Commentators of every school agree that “this pontificate is a disaster in many or most respects; a catastrophe,” states the memo circulated among the cardinals last spring.

“The Holy Father has little support among seminarians and young priests and wide-spread disaffection exists in the Vatican Curia,” declares the text, which has now been confirmed as the work of Cardinal Pell, as Breitbart News proposed last March.

The cardinal, whom the Wall Street Journal called “the most influential Catholic churchman in the English-speaking world,” passed away in Rome earlier this week and his funeral will be celebrated on Saturday.

The body of Cardinal George Pell placed for veneration by the faithful in the church of St Stephen of the Abyssinians in the Vatican.

The body of Cardinal George Pell placed for veneration by the faithful in the church of St Stephen of the Abyssinians in the Vatican. (source: Breitbart News)

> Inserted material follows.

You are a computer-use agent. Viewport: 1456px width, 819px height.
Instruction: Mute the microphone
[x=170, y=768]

Among the myriad aspects of the Francis pontificate criticized by Pell are widespread doctrinal confusion, silence in the face of open heresy from leftist prelates, active persecution of traditional Catholics, a diluted monotheism, the demolition of Saint John Paul’s legacy including the institute on marriage and the family bearing his name, rampant autocracy, phone tapping, the unjust ouster of Vatican auditor Libero Milone, flip-flopping on financial reforms, disrespect for the rule of law, and a general downgrading of the papacy on the world stage.

Regarding this final point, Pell noted that the “political influence of Pope Francis and the Vatican is negligible” and Francis’ writings demonstrate a significant intellectual decline from the standard of St. John Paul II and Pope Benedict.

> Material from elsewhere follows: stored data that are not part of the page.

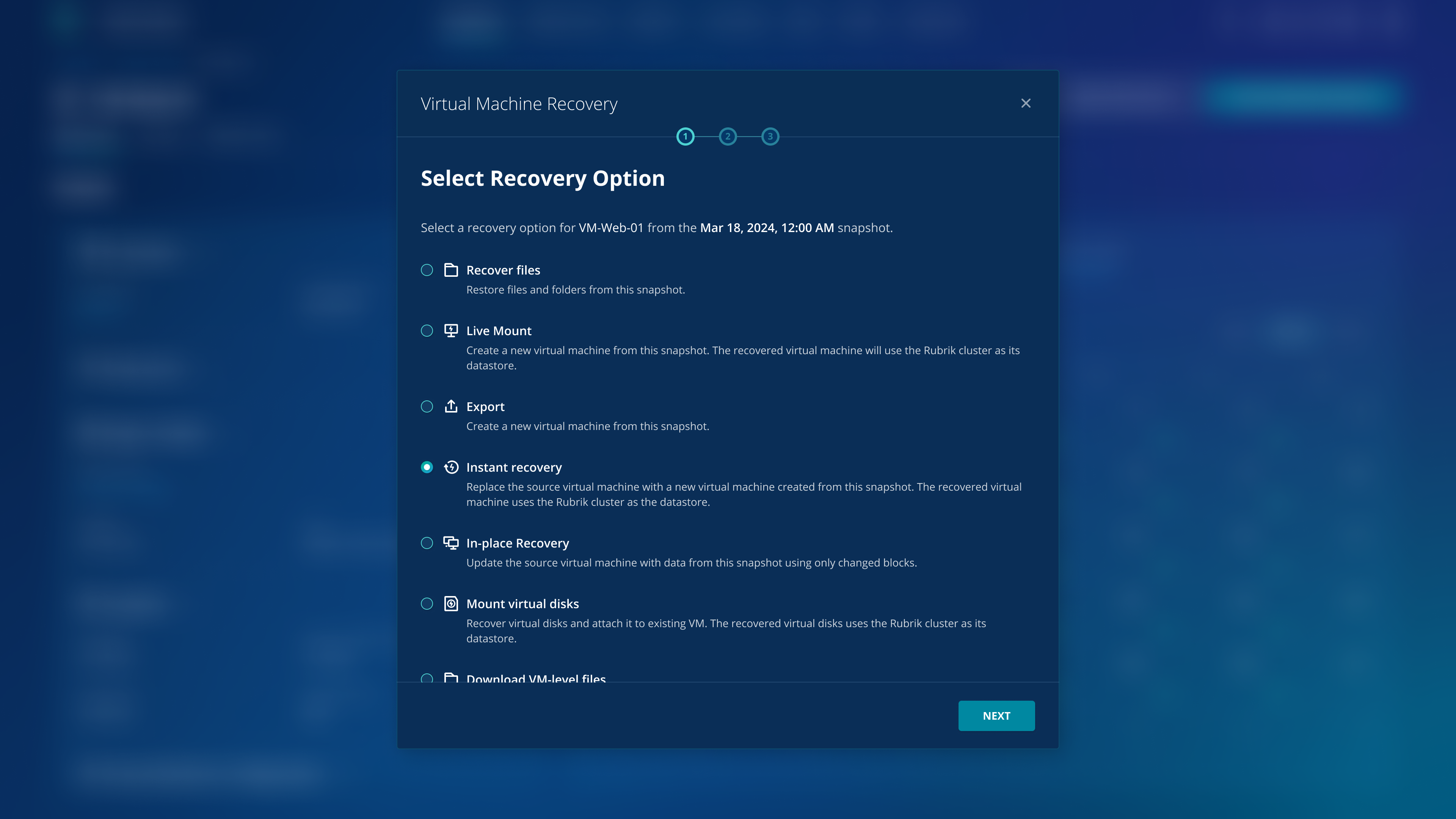The image size is (1456, 819).
Task: Jump to wizard step 3 indicator
Action: (x=770, y=137)
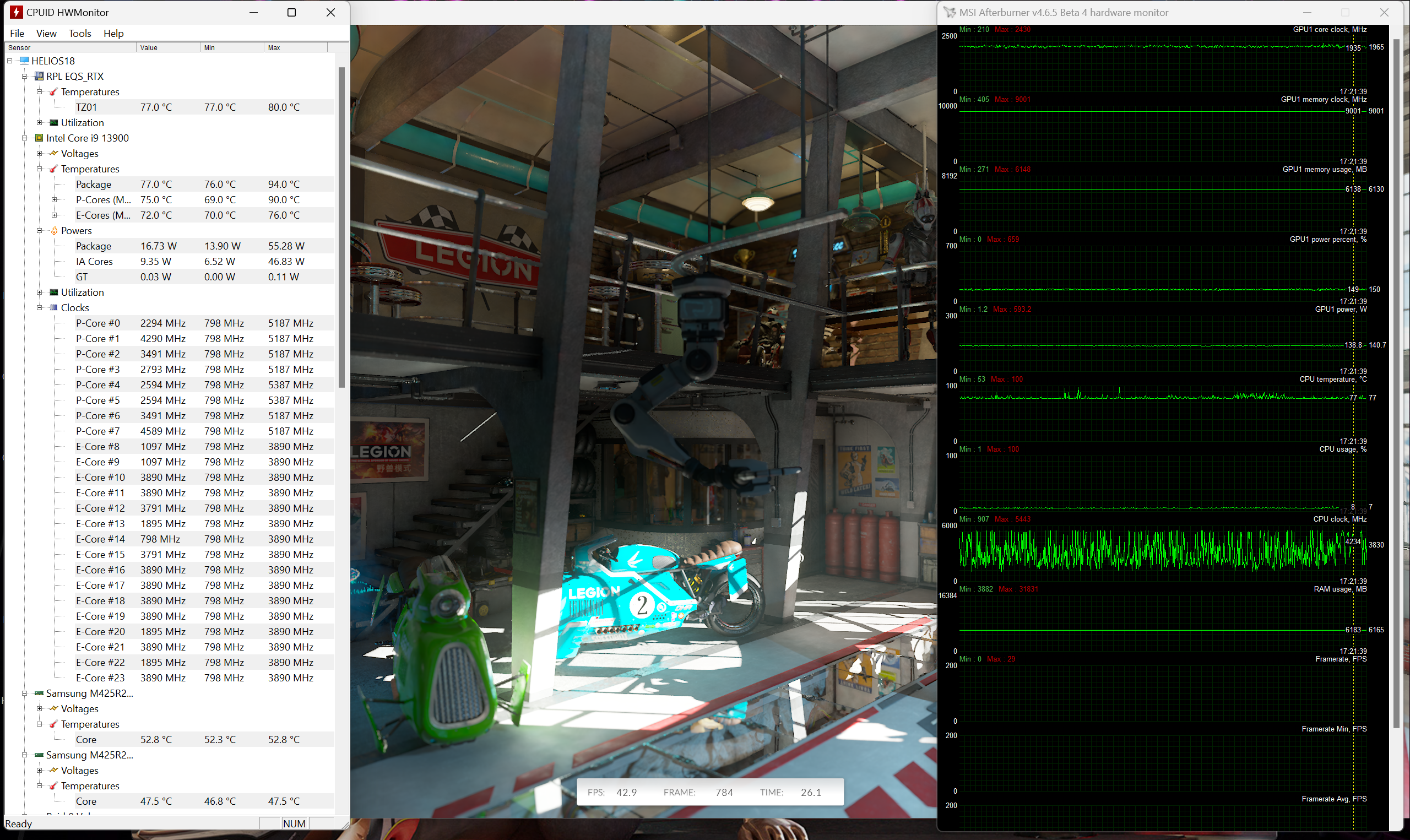Screen dimensions: 1410x840
Task: Expand the RPL EQS_RTX Utilization node
Action: point(40,122)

Pell also observed “grave failures” on the part of the pope “to support human rights in Venezuela, Hong Kong, mainland China, and now in the Russian invasion.”

Moreover, he added, there has been “no public support for the loyal Catholics in China who have been intermittently persecuted for their loyally to the Papacy for more than 70 years.”

SHIJIAZHUANG, CHINA - APRIL 09: (CHINA OUT) Chinese Catholic worshippers kneel and pray during Palm Sunday Mass during the Easter Holy Week at an "underground" or "unofficial" church on April 9, 2017 near Shijiazhuang, Hebei Province, China. China, an officially atheist country, places a number of restrictions on Christians, allowing legal practice of the faith only at state-approved churches. The policy has driven an increasing number of Christians and Christian converts 'underground' to secret congregations in private homes and other venues.

Chinese Catholic worshippers kneel and pray during Palm Sunday Mass during the Easter Holy Week at an “underground” or “unofficial” church on April 9, 2017, near Shijiazhuang, Hebei Province, China. China, an officially atheist country, places a number of restrictions on Christians, allowing legal practice of the faith only at state-approved churches. The policy has driven an increasing number of Christians and Christian converts ‘underground’ to secret congregations in private homes and other venues.

Cardinal Pell devoted the second half of his memo to outlining key priorities when choosing Francis’s successor at the next papal conclave.

“The first tasks of the new pope will be to restore normality, restore doctrinal clarity in faith and morals, restore a proper respect for the law and ensure that the first criterion for the nomination of bishops is acceptance of the apostolic tradition,” the cardinal asserted.

The successor of Peter “has a foundational role for unity and doctrine,” Pell wrote. “The new pope must understand that the secret of Christian and Catholic vitality comes from fidelity to the teachings of Christ and Catholic practices. It does not come from adapting to the world or from money.”

As he has done elsewhere, Pell also sharply criticized the ongoing “synodal path” initiated by Francis, which, if left on its present course “will consume much time and money, probably distracting energy from evangelization and service rather than deepening these essential activities.”

National or continental synods also pose “a new danger to world-wide Church unity,” whereby local churches could hold doctrinal views not compatible with the apostolic tradition, he suggested.

In his memo, the cardinal also proposed an apostolic “visitation” of the pope’s own Jesuit order, which is in a situation of “catastrophic numerical decline” often accompanied by “catastrophic moral decline.”